Sell-out formerly black metal band Enslaved has finished recording another indie rock album for Nuclear Blast Records. Expect every fat guy in flannel with neck pubes to love it almost as much as he loves the smell of putrid mayonnaise that gets stuck in the beard like little white dingle berries.
Article by Cullen Toner.
In an attempt to swiftly cash in on both the trend of retro 80’s rehash and the trend to sell the world’s most fragile human beings as the new face of metal, Nuclear Blast has signed the crippled remains of the once titanic death metal band Possessed. Despite the band being active since 2007, the timing was appropriate now due to the liberal media’s executed agenda of celebrating and overcompensating for society’s weakest members. The hipster metal community’s plastic face of acceptance will be tested mightily as the urge to cringe upon viewing the sorry state of the band’s handicapped turf leader will be difficult to resist.
New Wave of British Heavy Metal band Diamond Head released a new music video for the hard rock “Diamonds” off their recent self-titled Diamond Head record to promote their upcoming US tour. Diamond Head infamously committed career suicide with the awful Canterbury just a few years after releasing the super influential to Metallica, Lightning to the Nations.
Metallica have opened up a pop-up store in New York City for the weekend to coincide with their Hardwired… To Self-Destruct US tour. If you live in New York and still don’t have copies of Kill ’em All, Ride the Lightning, or Master of Puppets, you’re not shit out of luck; you can go and buy them on CD if you still buy CDs. The remasters sound fine even if they are more compressed than the eighties CDs.

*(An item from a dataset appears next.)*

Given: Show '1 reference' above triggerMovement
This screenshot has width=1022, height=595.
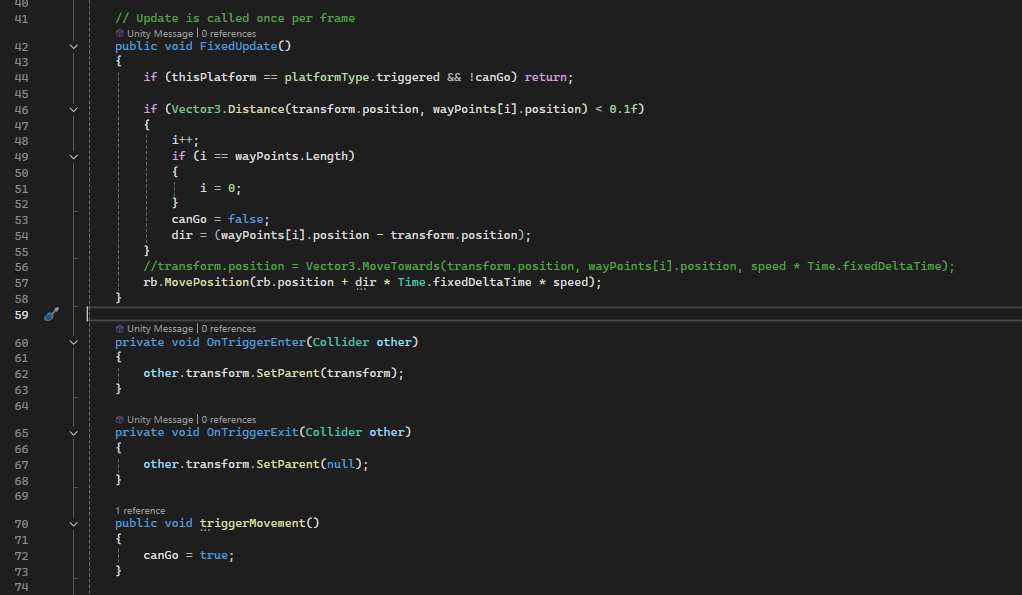Looking at the screenshot, I should (x=140, y=511).
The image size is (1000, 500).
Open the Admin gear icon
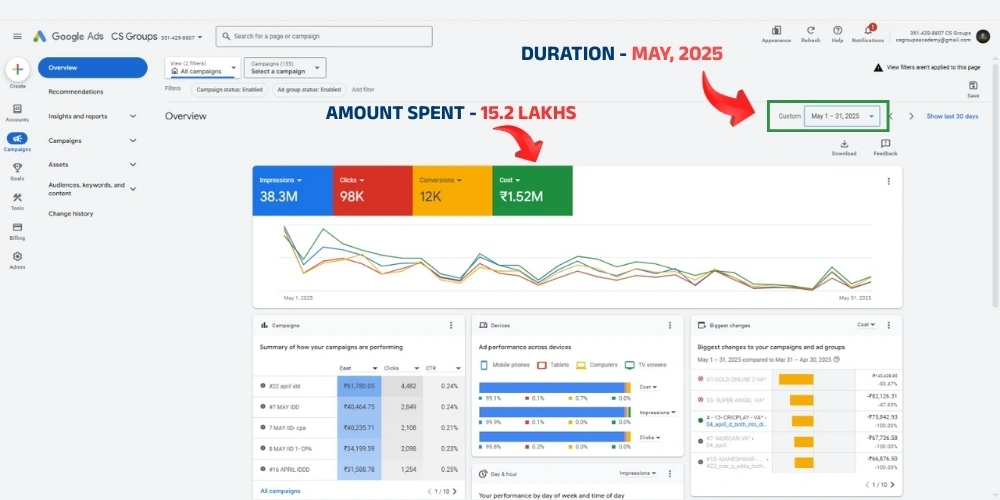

Lars’ drumming is mediocre and Hetfield already ran his guitar through a limiter on Ride the Lightning onward so who cares.
Emperor are currently preparing to tour in celebration of the twentieth anniversary their second album, the third rate Anthems to the Welkin at Dusk. While Emperor kept on wearing armor, Anthems to the Welkin at Dusk saw Emperor simplify their trademark complex, almost symphonic Norwegian black metal sound down to two to three note speed metal influenced riffs with neo-classical wank leads in conventional verse-chorus-verse heavy metal songs to appeal to a wider, Wacken-going audience.
Bill Steer, the guitarist of sell-out grindcore legends turned butt rock turkey Carcass, did an interview with hipster social justice warrior rock website Vice Noisey last week where he ranked Carcass’s albums in order of his favorites. Bill Steer admitted that Necroticism: Descanting the Insalubrious was pretentious death ‘n’ roll instrumental wank and that continuing in that style would not have provided any future for the band so they started writing heavy metal for arena rock fans on Heartwork as only about three hundred people at every big show Carcass played actually liked death metal at all. Bill Steer finally dropped all pretense of Carcass’s later material being traditional heavy metal and admitted it is actually written as arena rock in order to please the most people.